Después después de la “tirada”, a eso de las dos de la tarde acostumbraban dirigirse al restaurante del hotel “Central”, que regenteaba el pícaro señorón don Nicolás “Talismán” Martínez Villalba, en la esquina de 5 de mayo y Belisario Domínguez. Al llegar jugaban una partidita de dominó, para inmediatamente después disfrutar de un exquisito “Pecho de Caguama”, no sin antes paladear unos fríos tragos ambarinos, alternándolos con unos trozos del hígado del quelonio reglamentariamente aderezados con limón y sal.

 Empezó el tiroteo; de pie, rodilla en tierra y tendido. Los militares venían bien apertrechados con una serie de colchones, apoyos y coderas. Ante el asombro de los presentes, mi papá les iba ganando en las dos primeras posiciones; enseguida el tiro en posición tendido. Sin más equipo que su rifle Mauser deportivo, se tiró al suelo y colocó de apoyo en el cañón una piedrita, otros disparos a la “diana”… ¡y también les ganó!

Tal vez de momento a los francotiradores no les vino en gracia, pero al fin militares, tenían que disciplinarse. Y para demostrar que no había ningún enojo, esa noche  invitaron a  mi padre  a cenar al hotel “Perla”. Le propusieron que se uniera a ellos y le otorgarían grado de Oficial, a lo que respondió: “Señores, muchas gracias por la distinción, pero aquí tengo mi familia y mi trabajo”. Entonces, a una orden del jefe  un soldado dio media vuelta, y regresó con una caja de 1,000 cartuchos calibre 7 mm. Al entregársela le dijo: “Ingeniero, de todas maneras le vamos a regalar este parque, para que siga tirando”.

Dos años después abandoné ese barrio, pues terminaron de construir la casa donde nos cambiamos, tiempos ya del Gobernador Gral. de División Bonifacio Salinas Leal.

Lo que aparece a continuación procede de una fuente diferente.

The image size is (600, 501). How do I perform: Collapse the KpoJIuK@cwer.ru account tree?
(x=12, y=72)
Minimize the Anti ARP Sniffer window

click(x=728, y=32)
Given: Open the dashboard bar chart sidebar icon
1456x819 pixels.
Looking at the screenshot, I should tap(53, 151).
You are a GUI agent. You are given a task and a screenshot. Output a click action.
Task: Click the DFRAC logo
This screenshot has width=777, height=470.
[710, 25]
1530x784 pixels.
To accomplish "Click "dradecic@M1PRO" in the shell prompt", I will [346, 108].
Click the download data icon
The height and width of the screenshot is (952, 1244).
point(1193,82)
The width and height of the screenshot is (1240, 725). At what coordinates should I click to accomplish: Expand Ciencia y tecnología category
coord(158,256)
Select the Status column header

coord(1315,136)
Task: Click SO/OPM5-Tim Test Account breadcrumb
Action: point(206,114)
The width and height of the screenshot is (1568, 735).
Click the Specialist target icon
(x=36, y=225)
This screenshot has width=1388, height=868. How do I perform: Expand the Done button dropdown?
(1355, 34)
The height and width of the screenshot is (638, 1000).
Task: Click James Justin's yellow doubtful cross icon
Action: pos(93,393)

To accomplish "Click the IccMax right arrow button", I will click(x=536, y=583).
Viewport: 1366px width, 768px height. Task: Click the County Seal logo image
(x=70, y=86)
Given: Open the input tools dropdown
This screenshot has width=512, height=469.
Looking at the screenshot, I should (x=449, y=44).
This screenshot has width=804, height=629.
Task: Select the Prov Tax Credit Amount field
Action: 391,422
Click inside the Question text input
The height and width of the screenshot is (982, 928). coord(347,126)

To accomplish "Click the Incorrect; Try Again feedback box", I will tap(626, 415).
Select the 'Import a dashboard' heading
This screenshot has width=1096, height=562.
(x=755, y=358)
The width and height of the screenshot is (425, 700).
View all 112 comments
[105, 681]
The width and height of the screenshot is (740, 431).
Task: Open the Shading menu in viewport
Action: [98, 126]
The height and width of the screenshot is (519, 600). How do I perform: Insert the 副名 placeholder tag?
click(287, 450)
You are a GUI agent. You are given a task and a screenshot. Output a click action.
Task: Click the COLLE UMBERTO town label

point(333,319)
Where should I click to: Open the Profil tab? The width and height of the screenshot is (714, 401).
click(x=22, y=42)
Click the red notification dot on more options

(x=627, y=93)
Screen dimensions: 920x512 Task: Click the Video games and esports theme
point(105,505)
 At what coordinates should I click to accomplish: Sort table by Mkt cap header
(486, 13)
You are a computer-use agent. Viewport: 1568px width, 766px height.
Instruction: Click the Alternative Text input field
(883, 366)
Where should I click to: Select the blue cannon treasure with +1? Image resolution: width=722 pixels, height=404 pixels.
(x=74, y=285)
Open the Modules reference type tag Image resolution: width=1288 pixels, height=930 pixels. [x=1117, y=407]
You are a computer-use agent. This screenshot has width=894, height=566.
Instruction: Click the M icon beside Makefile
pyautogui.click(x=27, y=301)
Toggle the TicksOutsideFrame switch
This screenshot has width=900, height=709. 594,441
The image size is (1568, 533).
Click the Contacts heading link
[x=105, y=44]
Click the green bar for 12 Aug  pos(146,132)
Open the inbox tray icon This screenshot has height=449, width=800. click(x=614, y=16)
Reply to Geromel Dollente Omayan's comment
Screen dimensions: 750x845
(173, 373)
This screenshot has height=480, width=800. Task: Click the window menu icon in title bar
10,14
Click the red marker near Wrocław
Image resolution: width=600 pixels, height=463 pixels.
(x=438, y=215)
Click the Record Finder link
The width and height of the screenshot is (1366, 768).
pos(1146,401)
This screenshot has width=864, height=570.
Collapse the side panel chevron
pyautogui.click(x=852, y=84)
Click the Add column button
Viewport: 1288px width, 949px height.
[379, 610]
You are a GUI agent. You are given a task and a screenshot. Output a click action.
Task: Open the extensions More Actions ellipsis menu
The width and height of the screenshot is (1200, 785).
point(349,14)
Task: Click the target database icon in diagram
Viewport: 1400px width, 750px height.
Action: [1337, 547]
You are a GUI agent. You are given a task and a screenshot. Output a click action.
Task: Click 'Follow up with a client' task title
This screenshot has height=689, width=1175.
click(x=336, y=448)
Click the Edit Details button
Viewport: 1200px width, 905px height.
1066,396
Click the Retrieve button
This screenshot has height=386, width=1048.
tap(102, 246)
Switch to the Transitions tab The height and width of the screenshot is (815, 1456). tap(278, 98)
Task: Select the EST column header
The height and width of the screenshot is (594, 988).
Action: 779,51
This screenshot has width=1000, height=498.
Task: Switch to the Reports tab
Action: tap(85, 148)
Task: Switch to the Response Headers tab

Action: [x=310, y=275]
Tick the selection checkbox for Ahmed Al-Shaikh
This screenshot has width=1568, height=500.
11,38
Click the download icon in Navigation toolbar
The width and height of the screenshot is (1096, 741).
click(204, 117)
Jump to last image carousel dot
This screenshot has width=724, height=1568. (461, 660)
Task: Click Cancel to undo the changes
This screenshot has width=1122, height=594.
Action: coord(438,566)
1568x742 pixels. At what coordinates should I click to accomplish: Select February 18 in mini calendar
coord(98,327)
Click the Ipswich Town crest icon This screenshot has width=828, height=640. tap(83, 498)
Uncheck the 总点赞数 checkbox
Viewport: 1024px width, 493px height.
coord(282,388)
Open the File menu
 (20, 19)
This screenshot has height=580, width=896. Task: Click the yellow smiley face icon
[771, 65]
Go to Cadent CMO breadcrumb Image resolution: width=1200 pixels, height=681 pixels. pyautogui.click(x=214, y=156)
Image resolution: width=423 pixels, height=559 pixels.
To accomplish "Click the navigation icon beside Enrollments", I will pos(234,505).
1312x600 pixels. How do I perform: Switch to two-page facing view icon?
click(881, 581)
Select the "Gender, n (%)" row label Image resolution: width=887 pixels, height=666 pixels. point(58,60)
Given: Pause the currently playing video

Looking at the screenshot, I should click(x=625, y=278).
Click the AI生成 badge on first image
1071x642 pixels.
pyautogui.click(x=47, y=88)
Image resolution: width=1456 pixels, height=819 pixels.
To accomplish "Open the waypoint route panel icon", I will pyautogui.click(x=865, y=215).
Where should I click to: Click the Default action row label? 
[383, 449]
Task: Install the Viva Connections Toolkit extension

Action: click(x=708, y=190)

Me encontraba cursando el quinto año de primaria en la antigua escuela “Carlos A. Carrillo”, en el cruce de 5 de mayo y Josefa Ortiz de Domínguez, y fue cuando vi por última vez en la aledaña calle Independencia, circular el viejo camión conducido por el cabo Silva.

¡Aún permanecía en su puesto la voluntaria “Changa”!